Material to process:
++++

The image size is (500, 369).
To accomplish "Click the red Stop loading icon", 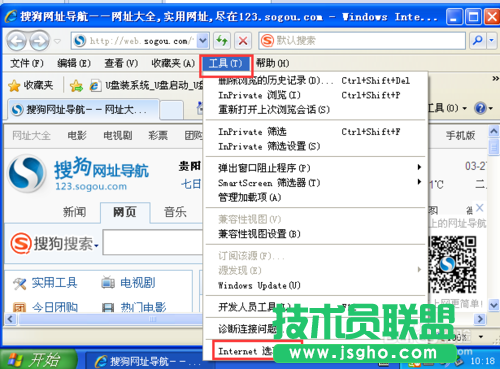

++++

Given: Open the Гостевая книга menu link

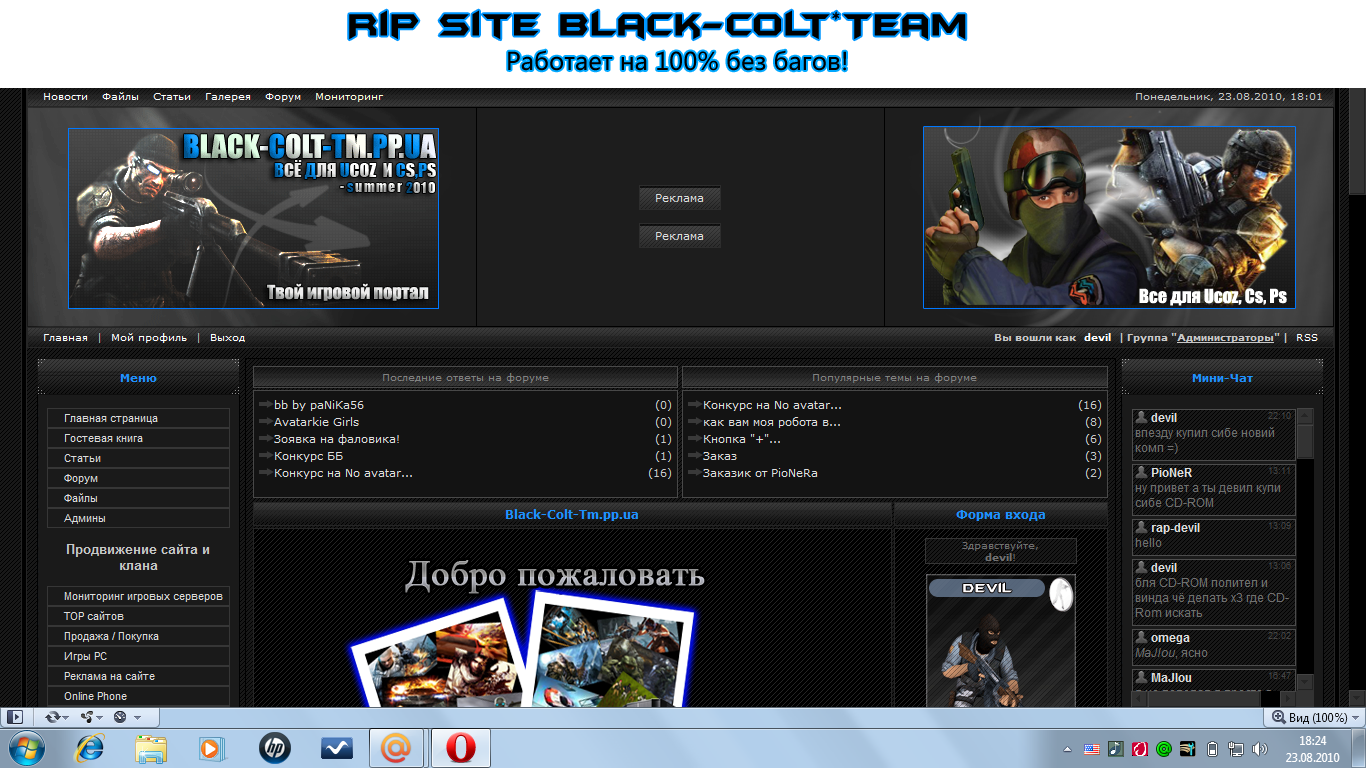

++++

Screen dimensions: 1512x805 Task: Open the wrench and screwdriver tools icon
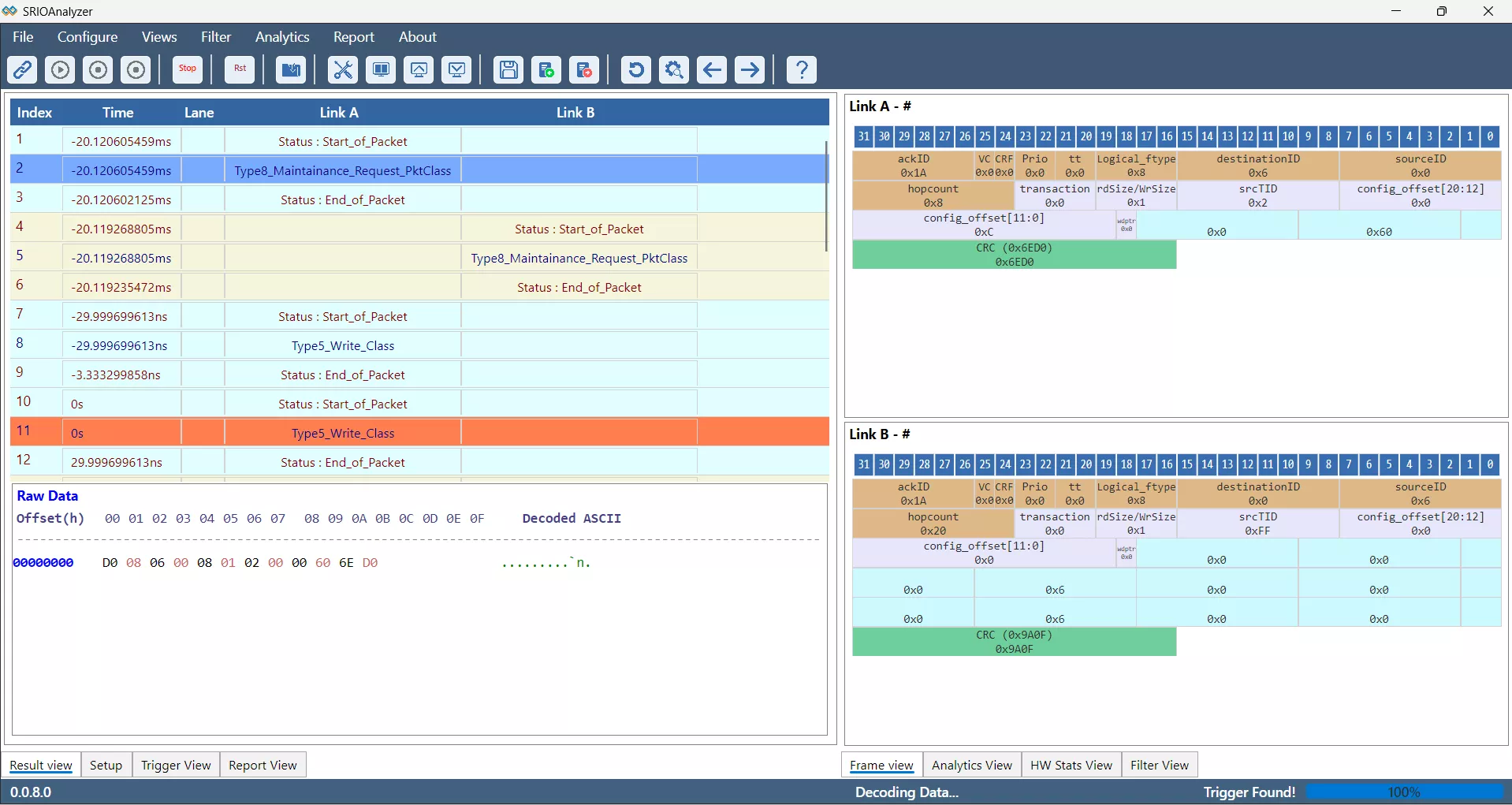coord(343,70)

++++

How to complete this task: Starting with the line above that holds "The image size is (500, 369).", restate each line word for word up to and including the line that holds "the red Stop". Drop the pictures.

Output of the task:
The image size is (500, 369).
To accomplish "Click the red Stop loading icon", 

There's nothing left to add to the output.